● Aim of the exercise
Please substitute "Screenshot size" for "Image resolution" everywhere in the records below, leaving everything else unchanged.

● Material supplied

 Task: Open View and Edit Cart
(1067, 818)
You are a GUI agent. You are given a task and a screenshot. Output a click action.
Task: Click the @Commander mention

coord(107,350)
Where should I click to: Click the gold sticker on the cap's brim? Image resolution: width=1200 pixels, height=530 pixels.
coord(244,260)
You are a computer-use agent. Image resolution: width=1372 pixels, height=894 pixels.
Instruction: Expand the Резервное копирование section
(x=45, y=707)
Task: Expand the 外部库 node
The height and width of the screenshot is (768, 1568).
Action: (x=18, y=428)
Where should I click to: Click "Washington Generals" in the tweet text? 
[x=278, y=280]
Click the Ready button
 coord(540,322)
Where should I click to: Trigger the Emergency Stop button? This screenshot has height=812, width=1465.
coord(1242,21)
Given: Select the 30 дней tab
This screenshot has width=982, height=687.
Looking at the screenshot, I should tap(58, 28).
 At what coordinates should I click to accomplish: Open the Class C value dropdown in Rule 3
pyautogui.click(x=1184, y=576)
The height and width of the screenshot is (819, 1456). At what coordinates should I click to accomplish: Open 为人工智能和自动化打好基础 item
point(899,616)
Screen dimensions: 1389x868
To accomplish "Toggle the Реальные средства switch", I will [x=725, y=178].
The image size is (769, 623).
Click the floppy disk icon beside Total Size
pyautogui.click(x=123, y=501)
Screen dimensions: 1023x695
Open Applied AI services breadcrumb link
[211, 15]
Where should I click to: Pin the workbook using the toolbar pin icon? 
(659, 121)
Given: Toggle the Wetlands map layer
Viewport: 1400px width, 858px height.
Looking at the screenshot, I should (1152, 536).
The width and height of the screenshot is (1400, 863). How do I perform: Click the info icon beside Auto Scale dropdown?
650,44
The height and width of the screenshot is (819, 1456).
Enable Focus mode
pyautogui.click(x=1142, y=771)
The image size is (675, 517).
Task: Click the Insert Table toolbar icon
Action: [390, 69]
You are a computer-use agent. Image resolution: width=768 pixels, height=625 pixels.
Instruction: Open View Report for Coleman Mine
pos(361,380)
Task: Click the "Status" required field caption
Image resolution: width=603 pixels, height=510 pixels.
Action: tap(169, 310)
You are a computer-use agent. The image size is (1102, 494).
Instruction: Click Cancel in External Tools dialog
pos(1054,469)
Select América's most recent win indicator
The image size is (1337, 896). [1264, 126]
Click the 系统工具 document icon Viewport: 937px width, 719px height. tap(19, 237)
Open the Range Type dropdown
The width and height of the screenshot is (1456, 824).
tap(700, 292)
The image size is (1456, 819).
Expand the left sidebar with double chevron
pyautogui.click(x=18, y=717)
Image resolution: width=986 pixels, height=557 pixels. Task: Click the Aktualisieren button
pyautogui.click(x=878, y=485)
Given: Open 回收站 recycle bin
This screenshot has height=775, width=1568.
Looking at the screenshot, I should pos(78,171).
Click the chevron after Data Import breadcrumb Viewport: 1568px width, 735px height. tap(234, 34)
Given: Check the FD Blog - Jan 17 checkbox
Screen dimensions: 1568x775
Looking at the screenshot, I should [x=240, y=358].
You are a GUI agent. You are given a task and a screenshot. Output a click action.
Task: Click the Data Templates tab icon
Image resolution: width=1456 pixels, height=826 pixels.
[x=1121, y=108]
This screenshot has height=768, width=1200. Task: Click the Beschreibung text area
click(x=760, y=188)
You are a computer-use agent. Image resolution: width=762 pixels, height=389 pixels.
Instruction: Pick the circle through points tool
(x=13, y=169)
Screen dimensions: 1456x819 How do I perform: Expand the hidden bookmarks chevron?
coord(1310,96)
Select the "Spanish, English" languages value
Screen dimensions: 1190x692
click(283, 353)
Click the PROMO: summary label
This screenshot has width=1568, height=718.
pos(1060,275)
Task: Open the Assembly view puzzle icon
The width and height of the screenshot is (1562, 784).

● Complete response
 Task: Open View and Edit Cart
(1067, 818)
You are a GUI agent. You are given a task and a screenshot. Output a click action.
Task: Click the @Commander mention

coord(107,350)
Where should I click to: Click the gold sticker on the cap's brim? Screenshot size: width=1200 pixels, height=530 pixels.
coord(244,260)
You are a computer-use agent. Screenshot size: width=1372 pixels, height=894 pixels.
Instruction: Expand the Резервное копирование section
(x=45, y=707)
Task: Expand the 外部库 node
The height and width of the screenshot is (768, 1568).
Action: (x=18, y=428)
Where should I click to: Click "Washington Generals" in the tweet text? 
[x=278, y=280]
Click the Ready button
 coord(540,322)
Where should I click to: Trigger the Emergency Stop button? This screenshot has height=812, width=1465.
coord(1242,21)
Given: Select the 30 дней tab
This screenshot has width=982, height=687.
Looking at the screenshot, I should tap(58, 28).
 At what coordinates should I click to accomplish: Open the Class C value dropdown in Rule 3
pyautogui.click(x=1184, y=576)
The height and width of the screenshot is (819, 1456). At what coordinates should I click to accomplish: Open 为人工智能和自动化打好基础 item
point(899,616)
Screen dimensions: 1389x868
To accomplish "Toggle the Реальные средства switch", I will [x=725, y=178].
The image size is (769, 623).
Click the floppy disk icon beside Total Size
pyautogui.click(x=123, y=501)
Screen dimensions: 1023x695
Open Applied AI services breadcrumb link
[211, 15]
Where should I click to: Pin the workbook using the toolbar pin icon? 
(659, 121)
Given: Toggle the Wetlands map layer
Viewport: 1400px width, 858px height.
Looking at the screenshot, I should (1152, 536).
The width and height of the screenshot is (1400, 863). How do I perform: Click the info icon beside Auto Scale dropdown?
650,44
The height and width of the screenshot is (819, 1456).
Enable Focus mode
pyautogui.click(x=1142, y=771)
The image size is (675, 517).
Task: Click the Insert Table toolbar icon
Action: [390, 69]
You are a computer-use agent. Screenshot size: width=768 pixels, height=625 pixels.
Instruction: Open View Report for Coleman Mine
pos(361,380)
Task: Click the "Status" required field caption
Screenshot size: width=603 pixels, height=510 pixels.
Action: tap(169, 310)
You are a computer-use agent. The image size is (1102, 494).
Instruction: Click Cancel in External Tools dialog
pos(1054,469)
Select América's most recent win indicator
The image size is (1337, 896). [1264, 126]
Click the 系统工具 document icon Viewport: 937px width, 719px height. tap(19, 237)
Open the Range Type dropdown
The width and height of the screenshot is (1456, 824).
tap(700, 292)
The image size is (1456, 819).
Expand the left sidebar with double chevron
pyautogui.click(x=18, y=717)
Screenshot size: width=986 pixels, height=557 pixels. Task: Click the Aktualisieren button
pyautogui.click(x=878, y=485)
Given: Open 回收站 recycle bin
This screenshot has height=775, width=1568.
Looking at the screenshot, I should pos(78,171).
Click the chevron after Data Import breadcrumb Viewport: 1568px width, 735px height. tap(234, 34)
Given: Check the FD Blog - Jan 17 checkbox
Screen dimensions: 1568x775
Looking at the screenshot, I should [x=240, y=358].
You are a GUI agent. You are given a task and a screenshot. Output a click action.
Task: Click the Data Templates tab icon
Screenshot size: width=1456 pixels, height=826 pixels.
[x=1121, y=108]
This screenshot has height=768, width=1200. Task: Click the Beschreibung text area
click(x=760, y=188)
You are a computer-use agent. Screenshot size: width=762 pixels, height=389 pixels.
Instruction: Pick the circle through points tool
(x=13, y=169)
Screen dimensions: 1456x819 How do I perform: Expand the hidden bookmarks chevron?
coord(1310,96)
Select the "Spanish, English" languages value
Screen dimensions: 1190x692
click(283, 353)
Click the PROMO: summary label
This screenshot has width=1568, height=718.
pos(1060,275)
Task: Open the Assembly view puzzle icon
The width and height of the screenshot is (1562, 784).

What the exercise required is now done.